Interview with Megan Kim

ALL Review: How did you get your start writing poetry? What’s your origin story?

Megan Kim: I’ve always liked to read. From the time I was really, really little, I’ve always liked how words sounded. The first thing I wanted to do was be a children’s book author. I guess if you’re a child, you’re like ‘I’m going to write for children!’ Then I wanted to be a novelist. When I got to high school, that’s when I got super serious about poetry. My poetry was awful, but I got really excited about reading contemporary poets. There’s this national school program called Poetry Out Loud. It’s a recitation contest, so you’re not writing original poems for it, but they have a really good database of a lot of contemporary poems that I don’t think I would have been exposed to otherwise. So I participated in that, and that’s when I really started reading poetry as a teenager. I was dead set on getting my MFA from that point onward.

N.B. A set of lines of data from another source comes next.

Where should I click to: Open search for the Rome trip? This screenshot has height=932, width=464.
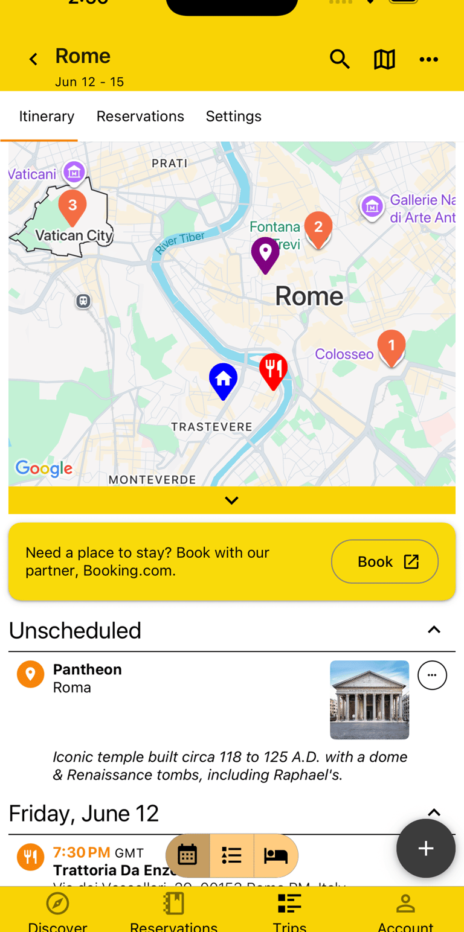coord(340,59)
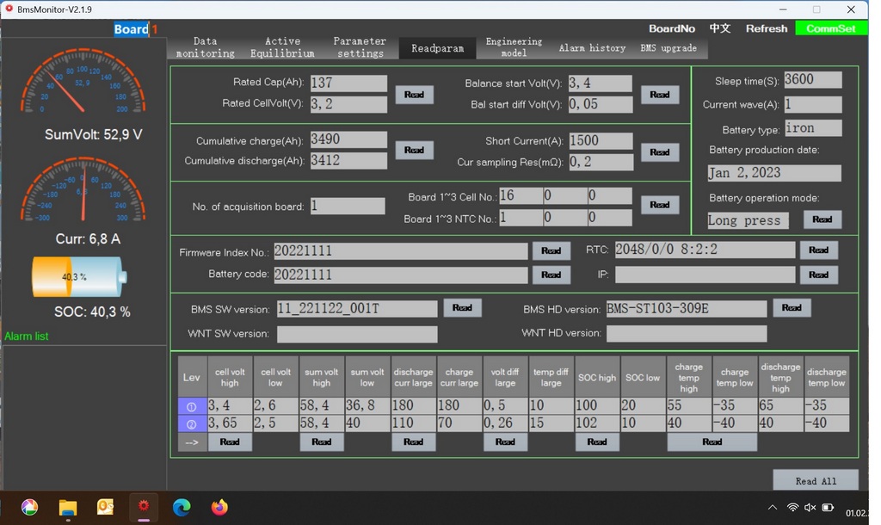Click Read next to RTC field
Image resolution: width=881 pixels, height=525 pixels.
(818, 250)
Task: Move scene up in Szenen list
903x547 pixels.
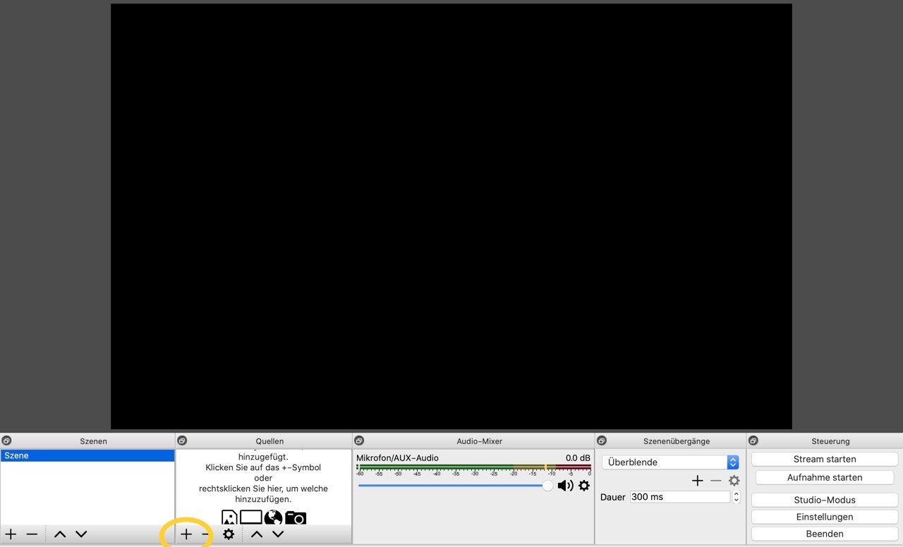Action: click(60, 534)
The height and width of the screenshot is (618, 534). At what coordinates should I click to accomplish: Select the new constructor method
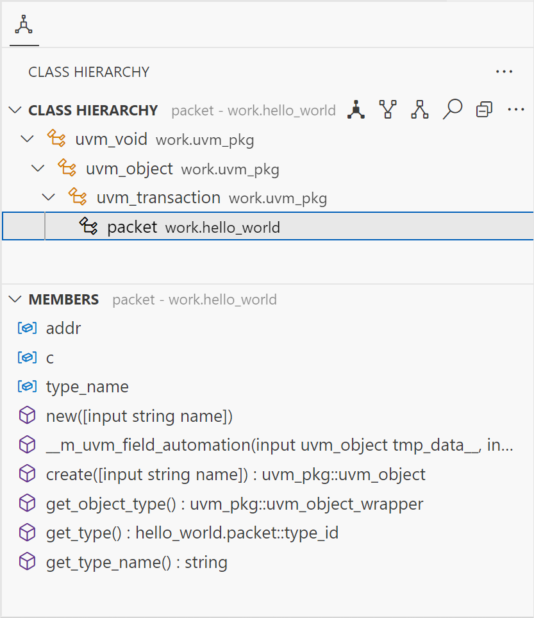(x=139, y=417)
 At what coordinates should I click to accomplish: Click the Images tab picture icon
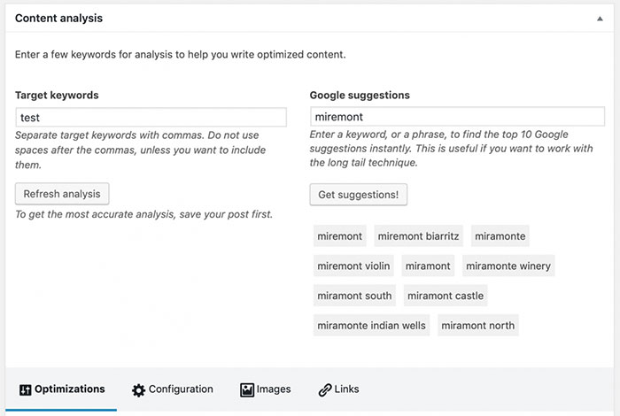click(247, 389)
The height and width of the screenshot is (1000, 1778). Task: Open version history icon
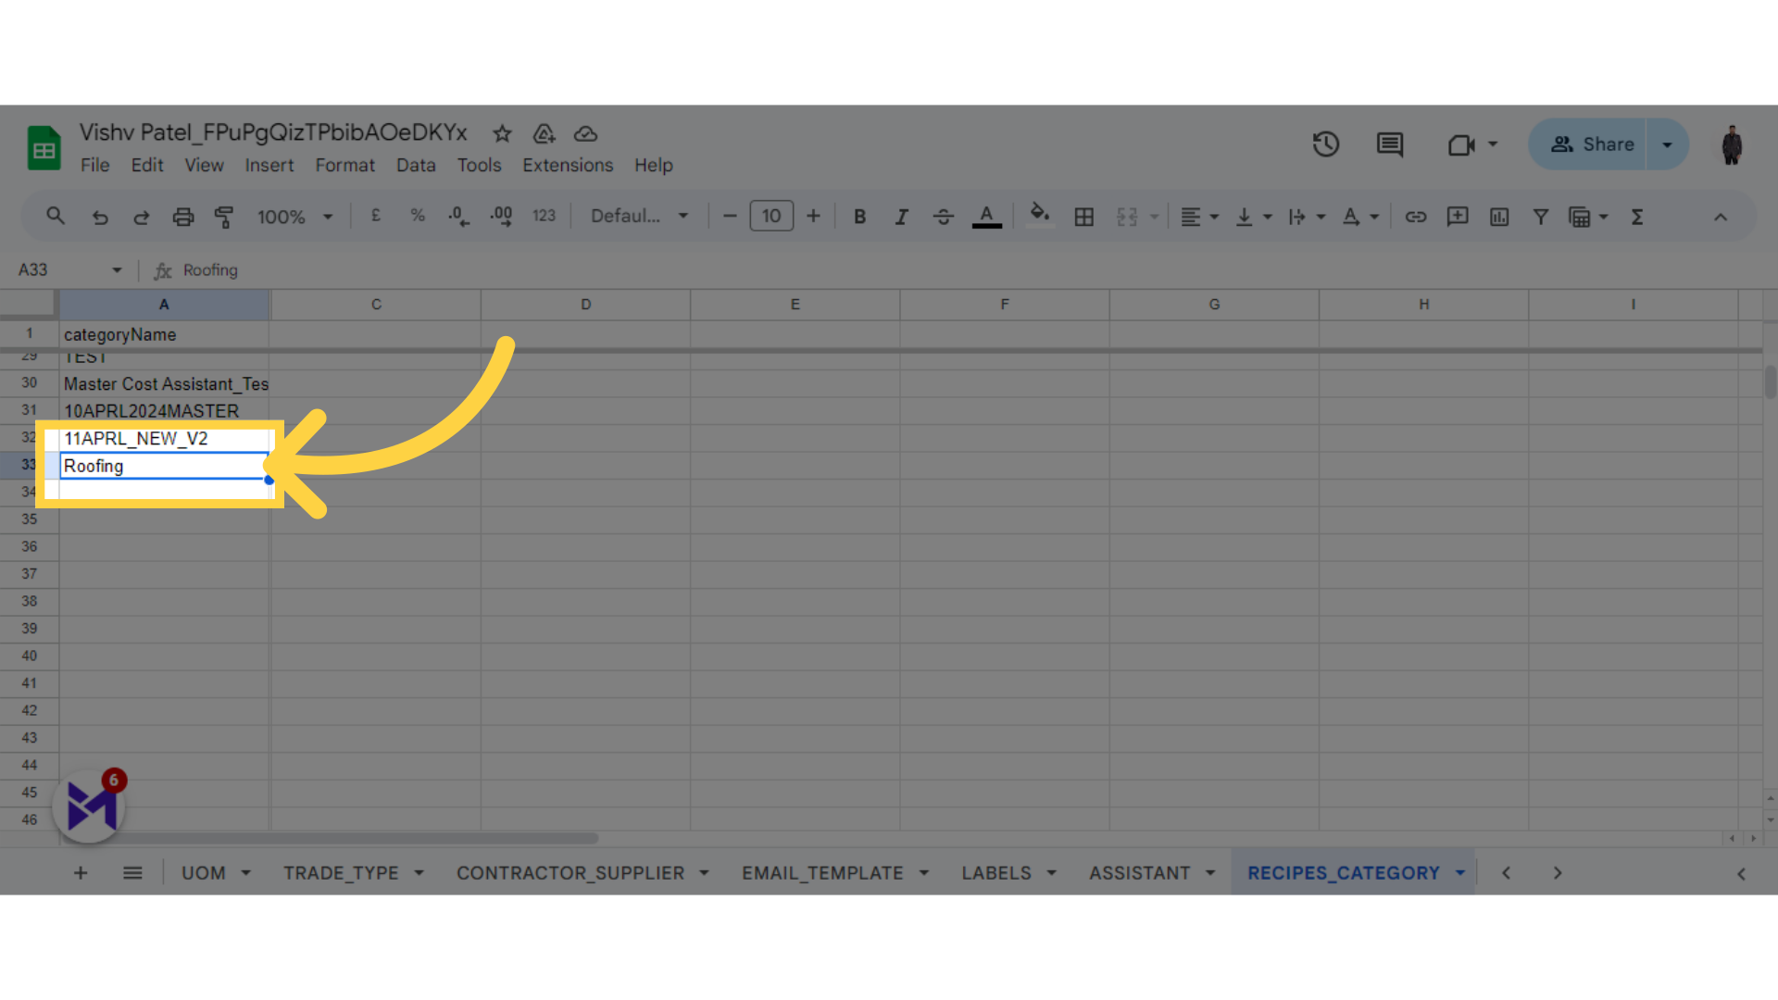pos(1325,144)
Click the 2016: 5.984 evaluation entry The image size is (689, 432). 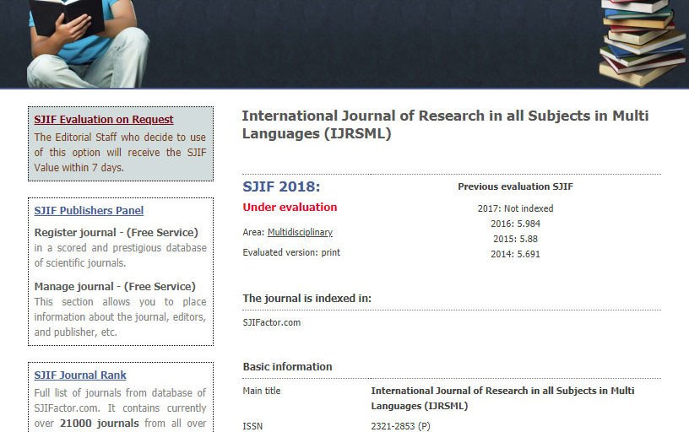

AR: What were your early influences? What’s influencing you lately?

MK: Early on when I started reading more contemporary poetry, I was really affected by Louise Glück. It’s funny because I sound nothing like Louise Glück, and I don’t want to write like Louise Glück, but as a sixteen-year-old, I read her and thought ‘This is like the most amazing thing that’s ever happened to me!’. And then I will never forget the year that Ocean Vuong’s Night Sky with Exit Wounds came out. I believe it was 2016. I was about 16 or 17, and I just couldn’t stop reading it, couldn’t stop talking about it. That was really formative for me. And then in college, I had the opportunity to do cataloging work in what was basically a library filled with work by writers that were either from, or preceding, or in the lineage of the Black Arts Movement in Chicago. I think, not so much the way I write, but the way I think about poetry was really affected by that experience and those artists. Right now, I have this ongoing interest in poetry by Asian American writers broadly. That started with a general thought of ‘Oh, I want to read things by people who look like me,’ and it turned into more of ‘I want to study what this is, what this could be, its evolution, its patterns, its lineages.’ I read a lot of that, and I’m really influenced by it. If I went into more academic work in terms of studying literature, that would be my area. In particular, I really admire the work of Suji Kwock Kim, Jenny Xie, and Sally Wen Mao. I keep coming back to those poets.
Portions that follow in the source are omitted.